The quote above from J.R.R. Tolkien resonated so much with me because I felt that it really spoke of my own process for writing my novel. My novel began with a description of a single character that I subsequently incorporated into a short story, which I shared with a writing group of which I belong. My writing group responded very positively to the piece and a couple of the members encouraged me to make it into something longer. The story had only two characters- a young woman and her father- and for the story to grow into a novel, it seemed logical to make it into a family saga.
I wanted the book to have a of which I felt passionate, something that could sustain me all the way through to the completion of the novel. Peace was the obvious choice as I am a passionate anti-war activist, and as it would be a theme that I could easily illustrate through a family story. I am from a large family that has always been heavily involved in fighting, and the disharmony that exist within my own family is something that I always wanted to change. I wanted to have a subplot in the story because I believe that having a subplot can greatly reinforce the theme of the book. I knew that to make this subplot work with the larger plot that it would have to be relevant to the stories theme which is peace. The protagonist of the novel, Silvia, is a very restless young woman who is unable to stay in one place longer than a few months. When she realizes that there is a connection between her own internal restlessness and her growing up in a chaotic, fight-filled household, her objective of creating peace in her family takes on a greater significance.
So I had a theme, a general plot and subplot, the main characters and a setting.

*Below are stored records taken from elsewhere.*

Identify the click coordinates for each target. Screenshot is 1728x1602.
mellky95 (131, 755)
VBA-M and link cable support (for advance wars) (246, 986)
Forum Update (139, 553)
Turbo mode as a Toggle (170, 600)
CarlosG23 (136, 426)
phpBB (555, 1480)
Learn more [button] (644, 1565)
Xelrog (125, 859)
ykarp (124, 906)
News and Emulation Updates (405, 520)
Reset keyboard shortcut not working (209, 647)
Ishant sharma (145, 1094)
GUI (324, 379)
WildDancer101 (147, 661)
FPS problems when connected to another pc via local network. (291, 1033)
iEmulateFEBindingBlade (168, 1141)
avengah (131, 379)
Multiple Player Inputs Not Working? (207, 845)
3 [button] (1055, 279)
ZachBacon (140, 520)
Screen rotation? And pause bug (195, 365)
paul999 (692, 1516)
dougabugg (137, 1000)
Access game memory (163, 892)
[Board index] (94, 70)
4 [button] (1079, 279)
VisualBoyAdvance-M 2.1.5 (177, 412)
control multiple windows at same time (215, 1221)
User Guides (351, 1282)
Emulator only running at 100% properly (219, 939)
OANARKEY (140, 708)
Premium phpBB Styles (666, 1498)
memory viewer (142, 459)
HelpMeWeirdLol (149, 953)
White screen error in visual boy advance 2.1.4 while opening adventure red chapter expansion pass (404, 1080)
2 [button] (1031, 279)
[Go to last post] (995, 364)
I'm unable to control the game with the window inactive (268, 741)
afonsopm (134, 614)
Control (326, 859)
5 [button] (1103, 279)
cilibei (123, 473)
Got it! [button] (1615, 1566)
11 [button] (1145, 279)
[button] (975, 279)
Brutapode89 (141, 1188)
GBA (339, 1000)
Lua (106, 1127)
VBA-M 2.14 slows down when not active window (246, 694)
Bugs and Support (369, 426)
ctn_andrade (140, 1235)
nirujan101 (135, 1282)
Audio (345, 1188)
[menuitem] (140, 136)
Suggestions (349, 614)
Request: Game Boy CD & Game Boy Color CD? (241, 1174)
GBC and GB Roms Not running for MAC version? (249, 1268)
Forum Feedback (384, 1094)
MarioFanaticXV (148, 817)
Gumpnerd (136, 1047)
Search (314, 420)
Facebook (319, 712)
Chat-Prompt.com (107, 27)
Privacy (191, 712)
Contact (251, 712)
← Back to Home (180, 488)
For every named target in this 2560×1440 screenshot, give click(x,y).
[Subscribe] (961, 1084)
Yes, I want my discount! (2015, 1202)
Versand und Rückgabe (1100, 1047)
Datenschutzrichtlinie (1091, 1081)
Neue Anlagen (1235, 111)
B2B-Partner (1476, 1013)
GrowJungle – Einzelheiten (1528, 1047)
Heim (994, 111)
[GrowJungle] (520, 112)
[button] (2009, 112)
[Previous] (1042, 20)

I now needed to develop a structure. I got a copy of a book that I truly love called The Night-Time Novelist by Joseph Bates. This book caters to all of us who are not in creative writing programs and who need to work day jobs, and is loaded with very helpful, concrete instruction on the craft of writing a novel that follows the three-act dramatic structure. I really like following this traditional structure and believe that novels that follow this sort of structure are much more accessible than non-traditionally structured novels. The outline I created for my book followed this three-act structure, although I was careful not to make my outline too tightly structured, and to allow myself to deviate from it, thereby giving the story room to grow organically.